Regulated Neglect
- Correspondent
- 11 hours ago
- 2 min read
The Goa nightclub tragedy where 25 people were burnt alive was the predictable outcome of ignored safety norms, lax inspections, compromised access and a governance system that reacts only after bodies are counted. In a tourism capital that markets excess as lifestyle, death has now joined the itinerary.
The Goa tragedy joins a long roll-call of preventable Indian catastrophes, ranging from bridge collapses and train derailments to hospital fires and flooded coaching centres. While the political class has expressed grief and condolences, the public debate, too, has followed a depressing script following the fire. There has been talk of missing fire extinguishers, faulty wiring, overcrowding, blocked exits and poor management. Yet, this technocratic post-mortem carefully avoids the central fact that this was not an accident, but a governance failure. What failed was enforcement of regulations and behind that failure sits a culture that treats safety as a nuisance and compliance as ‘optional.’
The club’s remote backwater location, reachable only by a narrow approach road, forced fire engines to halt nearly 400 metres away. Precious minutes were lost manoeuvring hoses and personnel through terrain never designed for emergency response. A nightclub built for crowds, profits and spectacle was regrettably never built for escape.

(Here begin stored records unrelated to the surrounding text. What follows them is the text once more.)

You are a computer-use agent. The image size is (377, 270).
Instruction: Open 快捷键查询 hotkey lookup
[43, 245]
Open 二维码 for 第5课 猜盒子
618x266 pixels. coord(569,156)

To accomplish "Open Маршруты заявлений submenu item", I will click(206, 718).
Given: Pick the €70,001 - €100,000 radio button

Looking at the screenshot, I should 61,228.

Goa, the country’s premier tourism state, has long marketed itself as India’s answer to Ibiza with its beaches, drinks, neon lights and permissiveness. But beneath the postcard image lies a darker ledger of crime in beach shacks, money laundering through casinos, drug deaths, taxi mafias and now mass death in a nightclub. Each scandal is treated as an aberration. This is what happens when a public economy built on tourism is left to the private logic of greed and the political logic of indifference.

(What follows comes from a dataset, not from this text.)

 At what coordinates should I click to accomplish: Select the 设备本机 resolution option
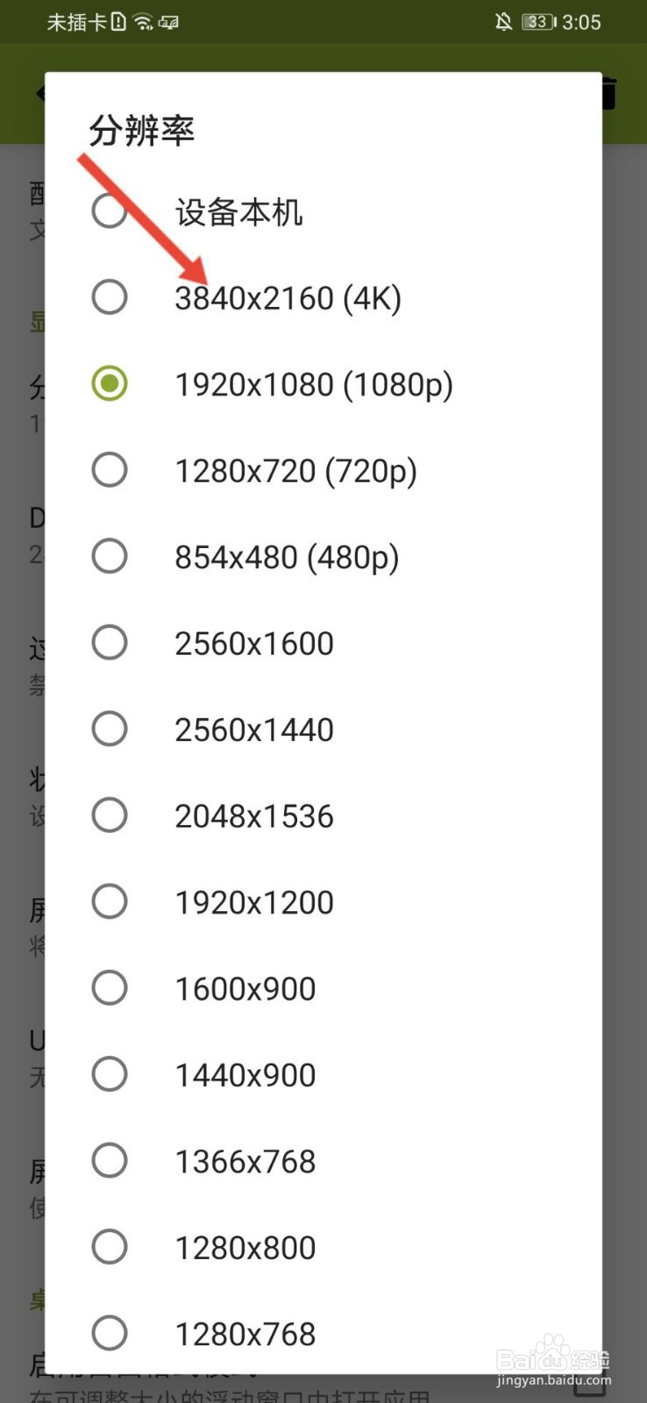point(323,211)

Tourism in Goa does not need more marketing campaigns or nightlife festivals. It needs rules that bite. and zoning laws that matter. It needs safety audits that are real and evacuation protocols rehearsed as drills rather than imagined in hindsight. It needs a government willing to antagonise powerful interests rather than mourn their victims later.
The families of the dead will receive compensation. Some officials may even face temporary suspension. A few low-level arrests will signal resolve. But the deeper ecosystem of the unholy alliance of lax regulators, bribable inspectors, political patrons and profit-hungry businesses will remain intact. That is the real firetrap. It is this ecosystem that neutralises outrage, absorbs scandal and ensures that accountability evaporates before it reaches the powerful.

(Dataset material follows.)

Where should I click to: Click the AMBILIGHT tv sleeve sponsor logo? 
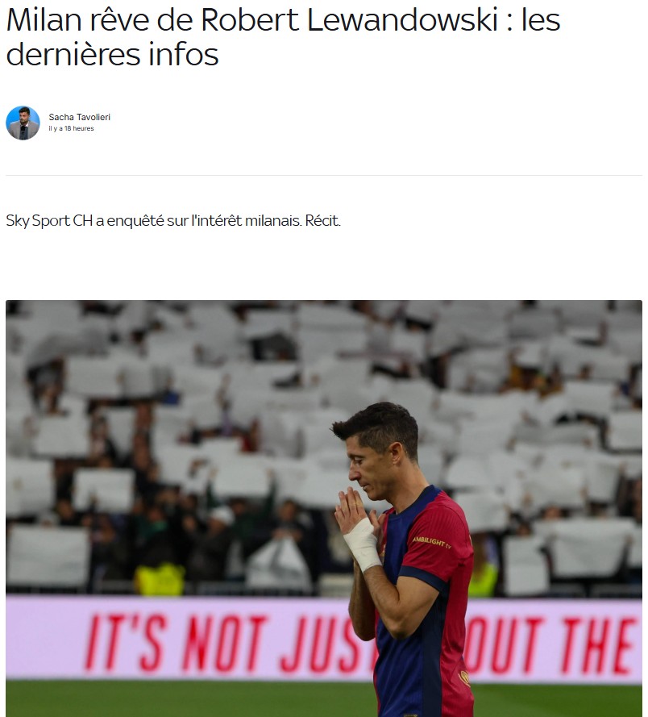click(432, 542)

In Goa, as in the rest of India, tragedy has become procedural. Immediately after the incident comes the horror, then the condolences and then compensation followed by an inquiry whose conclusions will politely indict ‘systems’ rather than names. But tourism will rebound, crowds will return, and the music will resume. Only the lesson will be lost. And when the next inferno breaks out the state will once again act surprised by a disaster it spent years painstakingly preparing.